◆ EXTRACTED TEXT ◆
<<<<

An example is shown, how to use a Dataset. The first step is to generate an instance of the Dataset class, whereby the size of the Dataset fields has to be defined. Afterwards fields have to be added by defining the field datatype. If necessary the Dataset can be written as file to disk or can be read afterwards again. An example:

In [None]:
# Import Dataset package
from midgard.data import dataset

# Get Dataset instance
dset = dataset.Dataset()

# Define size of Dataset arrays
dset.num_obs = 5  # also possible via dataset.Dataset(num_obs=5)

# Add float field to Dataset
dset.add_float(name='numbers', val=[1,2,3,4,5])

# Two ways to access Dataset 'numbers' field
numbers = dset.numbers
numbers = dset['numbers']

# Access element of Dataset
first_number = dset.numbers[0]
print(f"numbers: {numbers}\nfirst_number: {first_number}")

# Write Dataset on disk as HDF5 file
dset.write(file_path='./examples/dataset/numbers.hdf5')

# Read Dataset from HDF5 file
dset2 = dataset.Dataset()
dset2 = dset2.read(file_path='./examples/dataset/numbers.hdf5')
print(f"\ndset:\n{dset}\n\ndset2:\n{dset2}")

## Dataset attributes and methods

General attributes of a **Dataset** are described in the table below. Hereby should be noted, that additional attributes can be added. This additional attributes are called **fields**, which can be added to the **Dataset** with the command **add_\< datatype \>()** as mentioned above. How to use **add_\< datatype \>()** will be described in section _Field datatypes_ for each field data type.

| Attribute   | Description                                                           |
| :---------- | :-------------------------------------------------------------------- |
| default_field_suffix      | **TODO**                                                |
| fields      | Names of fields in the dataset                                        |
| meta        | Dictionary with meta information of data                              |
| num_obs     | Number of observations in dataset                                     |
| plot_fields | Names of fields in the dataset that would make sense to plot          |
| vars        | Dictionary with variables used for example to generate dataset file name  |
| version     | Dataset and Midgard version                                           |

The table below describes shortly the **Dataset** methods.

>>>>

◆ WHAT THIS EXERCISE ASKS ◆
1. In the Dataset documentation excerpt, what does the num_obs attribute hold?
2. Pick up the Dataset documentation excerpt where it stops and carry it on.

◆ RECORD EXTRACTS ◆
<<<<

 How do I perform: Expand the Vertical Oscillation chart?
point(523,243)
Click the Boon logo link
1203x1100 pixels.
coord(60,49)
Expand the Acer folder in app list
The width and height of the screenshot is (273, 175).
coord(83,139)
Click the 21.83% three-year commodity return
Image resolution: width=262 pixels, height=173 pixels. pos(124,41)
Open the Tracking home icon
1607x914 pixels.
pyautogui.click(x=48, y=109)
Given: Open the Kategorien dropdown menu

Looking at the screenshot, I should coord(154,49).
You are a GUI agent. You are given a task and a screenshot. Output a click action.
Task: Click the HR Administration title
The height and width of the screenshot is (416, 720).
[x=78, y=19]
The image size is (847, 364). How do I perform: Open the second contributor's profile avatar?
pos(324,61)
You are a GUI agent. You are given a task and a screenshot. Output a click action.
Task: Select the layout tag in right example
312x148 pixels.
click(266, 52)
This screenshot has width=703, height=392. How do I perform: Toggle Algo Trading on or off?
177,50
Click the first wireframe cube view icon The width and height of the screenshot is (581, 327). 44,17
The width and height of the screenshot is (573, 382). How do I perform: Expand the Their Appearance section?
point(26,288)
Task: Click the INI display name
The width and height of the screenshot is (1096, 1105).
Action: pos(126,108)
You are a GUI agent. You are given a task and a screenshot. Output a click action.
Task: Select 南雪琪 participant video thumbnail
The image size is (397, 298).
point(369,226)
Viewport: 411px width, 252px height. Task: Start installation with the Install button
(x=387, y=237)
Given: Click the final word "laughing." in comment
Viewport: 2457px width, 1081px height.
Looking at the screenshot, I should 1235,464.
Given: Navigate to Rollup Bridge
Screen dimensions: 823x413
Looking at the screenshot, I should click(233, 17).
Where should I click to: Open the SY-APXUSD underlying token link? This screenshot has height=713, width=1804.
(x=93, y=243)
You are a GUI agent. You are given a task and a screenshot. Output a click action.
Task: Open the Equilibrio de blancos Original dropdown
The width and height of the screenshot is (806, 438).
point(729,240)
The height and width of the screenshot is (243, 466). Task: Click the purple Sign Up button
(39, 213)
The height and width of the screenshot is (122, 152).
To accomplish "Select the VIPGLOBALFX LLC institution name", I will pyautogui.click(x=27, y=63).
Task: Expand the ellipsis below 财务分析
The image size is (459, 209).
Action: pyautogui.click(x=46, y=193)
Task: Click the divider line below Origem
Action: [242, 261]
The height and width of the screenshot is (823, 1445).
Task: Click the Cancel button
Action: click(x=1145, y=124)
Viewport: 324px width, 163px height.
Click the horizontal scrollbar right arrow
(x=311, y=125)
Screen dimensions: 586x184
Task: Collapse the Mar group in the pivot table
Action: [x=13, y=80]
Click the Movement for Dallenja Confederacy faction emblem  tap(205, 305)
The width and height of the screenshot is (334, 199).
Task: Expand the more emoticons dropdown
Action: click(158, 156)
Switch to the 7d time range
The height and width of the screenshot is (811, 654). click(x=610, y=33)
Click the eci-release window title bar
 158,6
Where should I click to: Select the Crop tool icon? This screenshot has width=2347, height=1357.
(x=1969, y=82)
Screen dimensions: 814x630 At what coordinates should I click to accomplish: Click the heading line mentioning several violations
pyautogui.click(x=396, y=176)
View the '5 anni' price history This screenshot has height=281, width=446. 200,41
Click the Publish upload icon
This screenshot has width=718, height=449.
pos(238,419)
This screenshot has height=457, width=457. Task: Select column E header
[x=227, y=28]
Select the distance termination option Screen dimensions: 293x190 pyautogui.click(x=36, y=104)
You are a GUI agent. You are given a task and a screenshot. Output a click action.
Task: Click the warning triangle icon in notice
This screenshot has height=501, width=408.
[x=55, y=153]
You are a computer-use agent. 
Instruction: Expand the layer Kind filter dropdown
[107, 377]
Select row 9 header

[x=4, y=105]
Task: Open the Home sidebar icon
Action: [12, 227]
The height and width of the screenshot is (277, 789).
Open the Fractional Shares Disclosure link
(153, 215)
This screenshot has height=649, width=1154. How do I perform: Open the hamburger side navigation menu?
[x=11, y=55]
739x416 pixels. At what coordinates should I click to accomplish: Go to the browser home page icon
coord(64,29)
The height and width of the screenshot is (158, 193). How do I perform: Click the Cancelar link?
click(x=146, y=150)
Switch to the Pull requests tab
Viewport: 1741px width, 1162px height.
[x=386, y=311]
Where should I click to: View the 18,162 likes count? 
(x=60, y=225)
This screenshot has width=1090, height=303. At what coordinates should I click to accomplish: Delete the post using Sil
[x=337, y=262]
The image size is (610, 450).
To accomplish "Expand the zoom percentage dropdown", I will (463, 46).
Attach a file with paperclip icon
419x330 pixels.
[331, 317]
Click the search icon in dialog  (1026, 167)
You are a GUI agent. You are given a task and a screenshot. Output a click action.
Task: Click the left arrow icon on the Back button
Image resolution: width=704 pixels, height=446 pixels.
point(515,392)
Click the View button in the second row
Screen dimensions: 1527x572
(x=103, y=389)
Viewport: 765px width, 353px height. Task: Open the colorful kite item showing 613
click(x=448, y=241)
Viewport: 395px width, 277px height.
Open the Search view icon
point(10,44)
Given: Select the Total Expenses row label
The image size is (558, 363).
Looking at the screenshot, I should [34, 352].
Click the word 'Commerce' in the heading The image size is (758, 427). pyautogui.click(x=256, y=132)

>>>>

◆ ANSWER LIST ◆
1. The number of observations in the dataset.

2.
| Method      | Description                                                           |
| :---------- | :-------------------------------------------------------------------- |
| add_\< datatype \>     | For each field datatype exists an method for adding a specific type of data to Dataset. These functions are called add_< datatype >(), whereby < datatype > is a placeholder for the existing field datatypes (e.g. float or time).|
| apply       | Apply a function to a field                                           |
| as_dataframe| Return a representation of the dataset as a Pandas DataFrame          |
| as_dict     | Return a representation of the dataset as a dictionary                |
| count       | Count the number of unique values in a field                          |  
| difference  | Compute the difference between two datasets: self - other             |
| extend      | Add observations from another dataset to the end of this dataset      |
| filter      | Filter observations                                                   |
| from_dict   | Convert a simple data dictionary to a dataset                         |
| mean        | Calculate mean of a field                                             |
| merge_with  | Merge in observations from other datasets. Note that this is quite strict in terms of which datasets can extend each other. They must have exactly the same tables. Tables containing several independent fields (e.g. float, text) may have different fields, in which case fields from both datasets are included. If a field is only defined in one dataset, it will get `empty` values for the observations in the dataset it is not defined. |
| num         | Number of observations satisfying the filters                         |
| plot_values | Return values of a field in a form that can be plotted                |
| read        | Read a dataset from file                                              |
| rms         | Calculate Root Mean Square of a field                                 |
| std         | Calculate the standard deviation of a field                           |
| subset      | Remove observations from all fields based on index                    |
| unique      | List unique values of a given field                                   |
| unit        | Unit for values in a given field (e.g. meter)                                     |
| unit_short  | Short description of unit for values in a given field (e.g. m)  |
| update_from | Transfers dataset fields from other Dataset to this Dataset. This will not create a copy of the data in the other Dataset |
| write       | Write a dataset to file                                               |
| unique      | List unique values of a given field                                   |

## Field datatypes

The field datatypes are described in this section and how to add them to a Dataset.

### bool

**bool** field consists of NumPy array with boolean values.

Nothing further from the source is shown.